‖ ‖ ‖ Mariane Bovoloni Dias ‖ ‖ ‖
Lançado em dezembro de 2013, “Azul é a cor mais quente” é uma produção francesa dirigida pelo franco-tunisiano Abdellatif Kechiche, famoso por outros longas como “Vênus Negra” e “O Segredo do Grão”. Adaptada de uma história em quadrinhos homônima, escrita e desenhada pela francesa Julie Maroh, a obra aborda a descoberta da sexualidade e a passagem para a vida adulta de Adèle (que no livro é Clementine) e Emma, uma jovem de cabelos azuis por quem Adèle se apaixona. É a primeira vez que um filme adaptado de uma história em quadrinhos conquista a Palma de Ouro no Festival de Cannes.
Este texto analisa matéria veiculada online por O Globo em 25 de fevereiro, de André Miranda e Eduardo Rodrigues, que, com o título “Conteúdo de ‘Azul é a cor mais quente’ dificulta lançamento em blu-ray no Brasil”, sustenta que Sonopress e Sony DADC, empresas produtoras de blu-ray no país, anunciaram que não iriam comercializar o filme devido às cenas de “sexo explícito” entre as duas atrizes.
A matéria enfoca aspectos positivos do filme: cita o prêmio em Cannes (“uma das obras mais celebradas ano passado”), a conquista de outros 42 prêmios ao redor do mundo e as indicações ao Globo de Ouro e ao Bafta.
No entanto, sua intenção fica clara a partir do título: é o conteúdo de “Azul é a cor mais quente” que dificulta seu lançamento em blu-ray, concordando com a alegação das produtoras de que não trabalham com filmes que contenham cenas de “sexo explícito”.
No primeiro parágrafo da matéria, os autores destacam que o filme “causou polêmica pelas longas cenas de sexo entre as atrizes” e que, no Brasil, a distribuidora Imovision colocou a classificação indicativa de 18 anos. Embora informe que as cenas só mostram o contato dos corpos, sem closes em órgãos genitais, “é inegável que foram imagens polêmicas, não só no Brasil. O forte conteúdo sexual do filme causou polêmica até mesmo na equipe”.
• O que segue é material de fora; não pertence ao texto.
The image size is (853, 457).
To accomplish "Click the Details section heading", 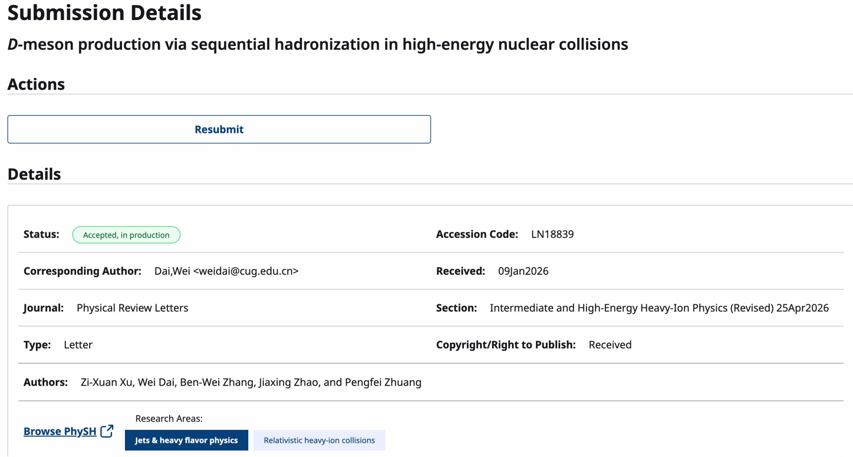I will (x=34, y=174).
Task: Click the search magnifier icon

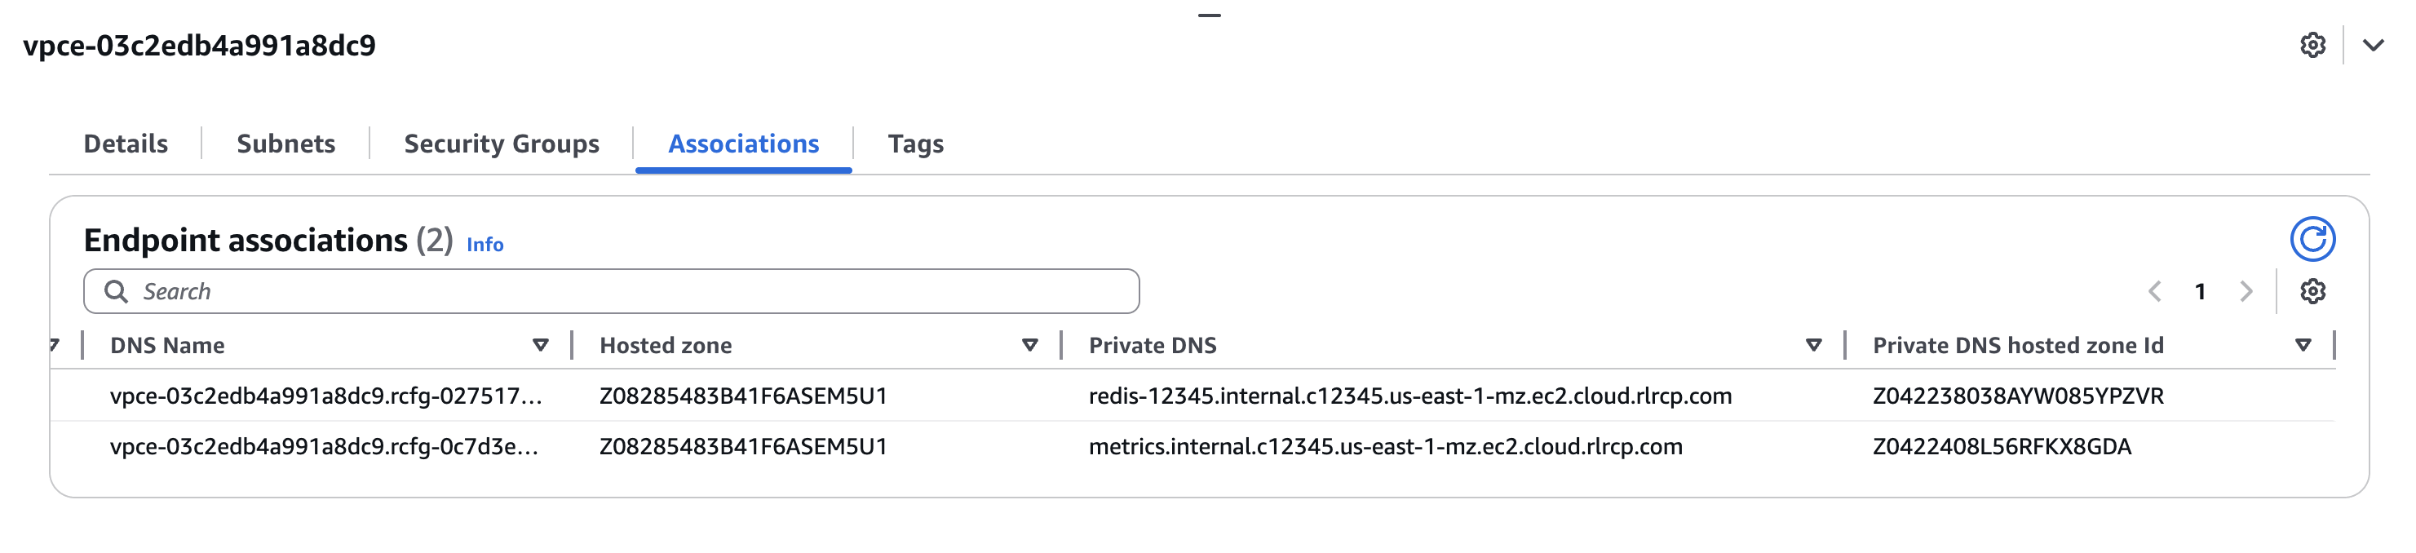Action: (x=116, y=291)
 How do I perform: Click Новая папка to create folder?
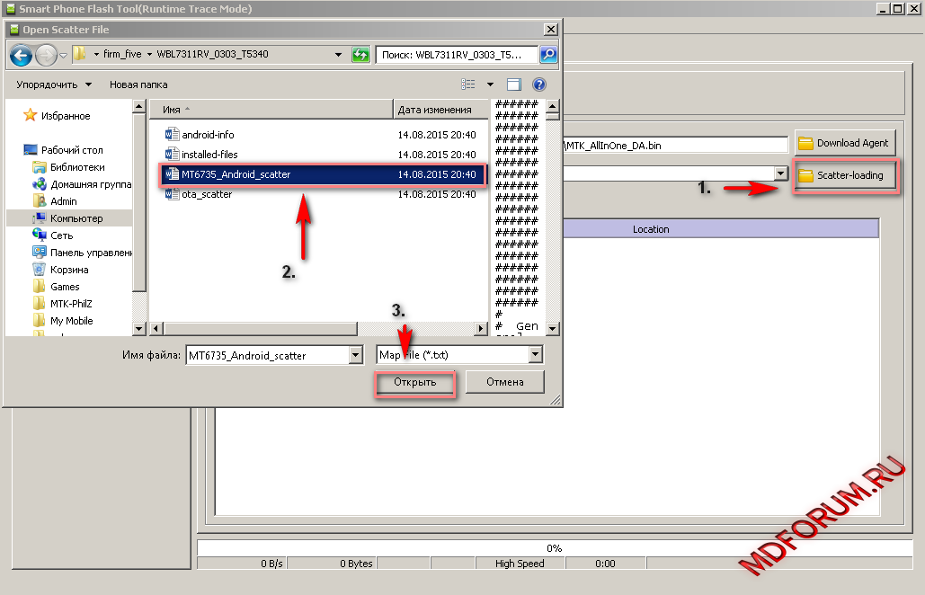point(138,84)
Com uma atmosfera densa e cenas que apostam na cor azul, “Azul é a cor mais quente” nos apresenta alguns dias no cotidiano de Adèle. Assistimos sua corrida para alcançar o ônibus de manhã, suas aulas, seus amigos e família. E, em meio a isso, a descoberta da sexualidade diante da transição para a vida adulta. No início, Adèle se envolve com um rapaz e há uma cena de sexo entre os dois, mas este fato não foi mencionado na matéria do Globo como impeditivo para sua veiculação em blu-ray.
Quando Adèle se envolve com Emma, a obra retrata o preconceito que a protagonista sofre por parte dos amigos: eles a julgam e exigem que ela se assuma enquanto homossexual. A revelação para seus pais não é abordada e, após um salto de anos, Adèle surge na tela mais madura, morando com Emma e trabalhando como professora.
Para que a matéria fosse plural, os jornalistas deveriam apresentar uma discussão mais ampla a respeito do assunto, tentando responder perguntas como: qual seria a definição de “sexo explícito”? O que é pornografia e o que é erotismo? Quando as cenas de sexo se tornam parte de um contexto, como no caso da descoberta da sexualidade pela personagem adolescente, e quando se tornam adornos? Qual a opinião dos espectadores brasileiros?
Os jornalistas do Globo afirmam que as empresas que se negam a produzir o filme em blu-ray não podem ser penalizadas, pois se trata de um contrato empresarial e, neste caso, não se aplicam as normas do Código de Defesa do Consumidor.
Em suma, pode-se concluir que a matéria analisada trouxe dados positivos a respeito do filme, mas tornou-se mais opinativa que informativa, deixando de abordar questões significativas. O conteúdo do filme, que mostra os conflitos da adolescente Adèle contra a moral vigente e sua passagem para a vida adulta, é reduzido a duas cenas de sexo.